## WHAT THIS TASK INVOLVES
The required output is the line that contains "Kontakt (1531, 1189)" through the last line of the data, retyped verbatim and with nothing added.

(Saved data entries)
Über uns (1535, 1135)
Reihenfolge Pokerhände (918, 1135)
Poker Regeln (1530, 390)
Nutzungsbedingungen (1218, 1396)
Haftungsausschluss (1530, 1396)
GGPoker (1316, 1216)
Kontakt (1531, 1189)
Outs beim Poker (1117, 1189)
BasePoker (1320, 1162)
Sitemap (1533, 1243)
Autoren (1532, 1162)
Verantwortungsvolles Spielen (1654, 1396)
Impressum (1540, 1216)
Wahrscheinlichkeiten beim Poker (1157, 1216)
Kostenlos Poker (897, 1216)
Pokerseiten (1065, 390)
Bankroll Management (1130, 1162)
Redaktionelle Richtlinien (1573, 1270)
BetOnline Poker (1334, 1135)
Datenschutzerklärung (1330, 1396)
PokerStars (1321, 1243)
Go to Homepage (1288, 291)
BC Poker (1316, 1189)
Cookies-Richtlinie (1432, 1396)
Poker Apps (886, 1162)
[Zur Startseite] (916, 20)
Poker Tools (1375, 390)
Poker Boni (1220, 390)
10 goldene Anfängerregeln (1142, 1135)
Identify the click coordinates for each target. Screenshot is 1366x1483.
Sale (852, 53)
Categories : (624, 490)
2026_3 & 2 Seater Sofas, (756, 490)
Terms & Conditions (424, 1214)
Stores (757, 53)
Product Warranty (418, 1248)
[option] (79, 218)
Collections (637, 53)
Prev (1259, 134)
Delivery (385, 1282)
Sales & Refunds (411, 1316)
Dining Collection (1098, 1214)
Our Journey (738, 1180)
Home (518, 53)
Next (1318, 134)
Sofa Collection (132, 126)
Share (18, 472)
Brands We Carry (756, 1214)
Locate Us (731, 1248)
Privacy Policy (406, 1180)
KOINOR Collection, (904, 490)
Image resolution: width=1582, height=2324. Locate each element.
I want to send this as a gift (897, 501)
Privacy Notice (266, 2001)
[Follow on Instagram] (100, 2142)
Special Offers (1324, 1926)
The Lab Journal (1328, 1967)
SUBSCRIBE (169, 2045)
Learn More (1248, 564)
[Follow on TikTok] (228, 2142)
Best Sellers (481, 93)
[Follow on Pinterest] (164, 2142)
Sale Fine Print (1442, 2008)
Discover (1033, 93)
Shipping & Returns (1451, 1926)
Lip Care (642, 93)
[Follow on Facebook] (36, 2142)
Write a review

## RESULT
Kontakt (1531, 1189)
Outs beim Poker (1117, 1189)
BasePoker (1320, 1162)
Sitemap (1533, 1243)
Autoren (1532, 1162)
Verantwortungsvolles Spielen (1654, 1396)
Impressum (1540, 1216)
Wahrscheinlichkeiten beim Poker (1157, 1216)
Kostenlos Poker (897, 1216)
Pokerseiten (1065, 390)
Bankroll Management (1130, 1162)
Redaktionelle Richtlinien (1573, 1270)
BetOnline Poker (1334, 1135)
Datenschutzerklärung (1330, 1396)
PokerStars (1321, 1243)
Go to Homepage (1288, 291)
BC Poker (1316, 1189)
Cookies-Richtlinie (1432, 1396)
Poker Apps (886, 1162)
[Zur Startseite] (916, 20)
Poker Tools (1375, 390)
Poker Boni (1220, 390)
10 goldene Anfängerregeln (1142, 1135)
Identify the click coordinates for each target. Screenshot is 1366x1483.
Sale (852, 53)
Categories : (624, 490)
2026_3 & 2 Seater Sofas, (756, 490)
Terms & Conditions (424, 1214)
Stores (757, 53)
Product Warranty (418, 1248)
[option] (79, 218)
Collections (637, 53)
Prev (1259, 134)
Delivery (385, 1282)
Sales & Refunds (411, 1316)
Dining Collection (1098, 1214)
Our Journey (738, 1180)
Home (518, 53)
Next (1318, 134)
Sofa Collection (132, 126)
Share (18, 472)
Brands We Carry (756, 1214)
Locate Us (731, 1248)
Privacy Policy (406, 1180)
KOINOR Collection, (904, 490)
Image resolution: width=1582, height=2324. Locate each element.
I want to send this as a gift (897, 501)
Privacy Notice (266, 2001)
[Follow on Instagram] (100, 2142)
Special Offers (1324, 1926)
The Lab Journal (1328, 1967)
SUBSCRIBE (169, 2045)
Learn More (1248, 564)
[Follow on TikTok] (228, 2142)
Best Sellers (481, 93)
[Follow on Pinterest] (164, 2142)
Sale Fine Print (1442, 2008)
Discover (1033, 93)
Shipping & Returns (1451, 1926)
Lip Care (642, 93)
[Follow on Facebook] (36, 2142)
Write a review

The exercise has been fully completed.